There is no reason any buyer should settle for anything less than the lowest rate possible. But understanding how rates work and also that sometimes the best price on a loan isn’t always the best rate on a loan. Let’s understand how you can get the best possible overall terms and how that affects your mortgage rate.
Mortgage Rate Locks
A mortgage rate lock occurs when a mortgage lender makes a commitment to honor a specific interest rate for a specific period of time. Mortgage rate locks are stated in 15-day increments with the two most common rate lock periods at 30 days and 45 days. Usually, the longer a lender has to lock your rate the higher your mortgage rate. Rates should be locked for the number of days required to close your purchase or refinance your loan.
Here are important guiding principles when understanding mortgage rate locks.
- Always get your rate lock agreement in writing
- Understand your rate lock policy
- Ask about rate-lock fees
All borrowers needs a rate lock in order to close their loan or refinance.
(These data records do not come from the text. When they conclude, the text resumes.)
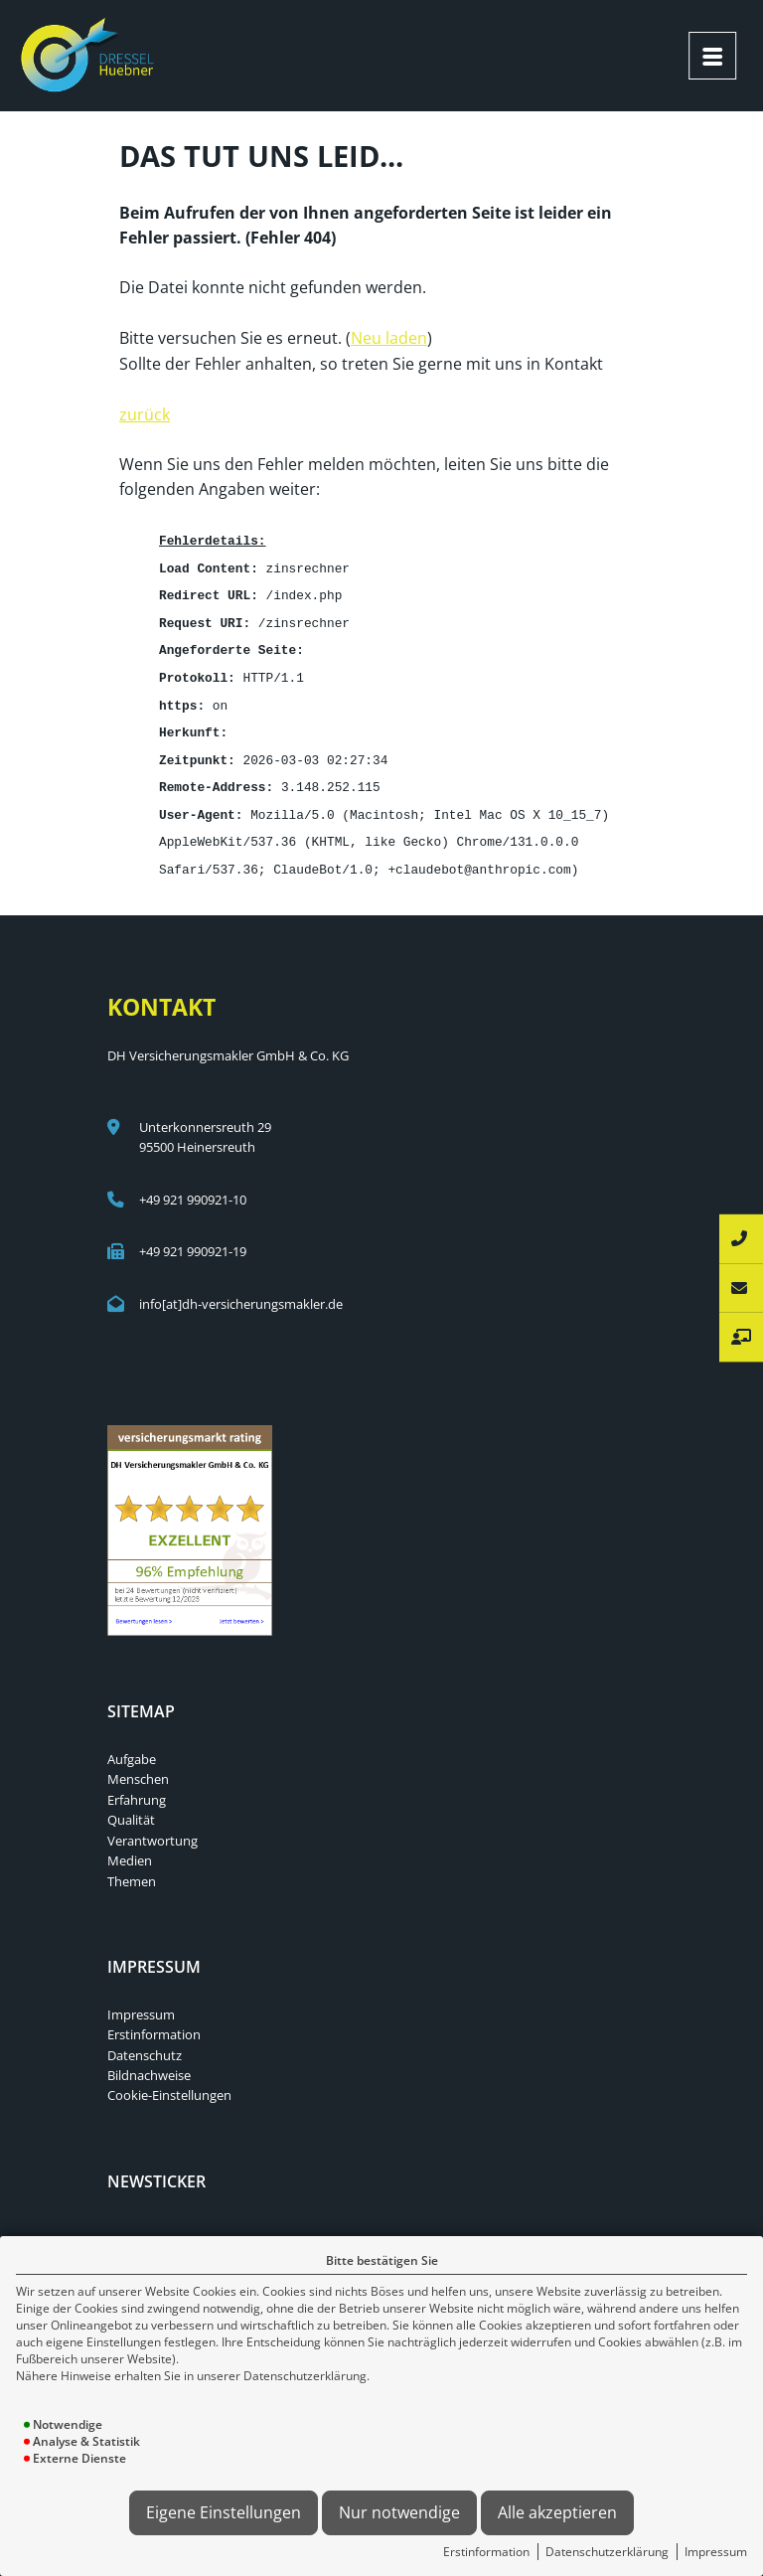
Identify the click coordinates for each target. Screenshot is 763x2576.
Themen (131, 1866)
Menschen (138, 1764)
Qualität (131, 1805)
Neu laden (389, 336)
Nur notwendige (399, 2512)
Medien (129, 1845)
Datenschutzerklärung (607, 2551)
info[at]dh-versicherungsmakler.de (241, 1289)
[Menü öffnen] (712, 56)
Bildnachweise (149, 2060)
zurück (144, 412)
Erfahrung (136, 1785)
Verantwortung (152, 1826)
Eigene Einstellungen (223, 2512)
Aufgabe (131, 1744)
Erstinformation (486, 2551)
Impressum (716, 2551)
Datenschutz (144, 2040)
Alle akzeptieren (557, 2512)
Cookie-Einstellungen (169, 2080)
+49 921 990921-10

Mortgage Rate Lock Expiration
When a mortgage rate expires lenders are under no obligation to the original locked rate.
A rate lock extension can be acquired and is exactly what it sounds like, an extension to the original rate lock. The terms of the extension are agreed upon by the lender and the borrower and come at an expense leading to the importance of choosing your rate lock terms wisely.
If mortgage rates rise or drop, you don’t have the ability to get a new rate.
Floating Your Mortgage Rate
Prior to closing, if you chose to float your rate, you are assigned a mortgage rate at the prevailing market rate of that particular day. This can be risky as the unknown and availability of rates can fluctuate.
It is always important to make sure you are working with someone who you trust and is a great communicator. Understanding what rates are available to you and what your home buying or refinancing timeline is can play a huge role in your monthly payments. Ask as many questions as you can and make sure you are confident when you make the decision to lock, extend or float your mortgage rate.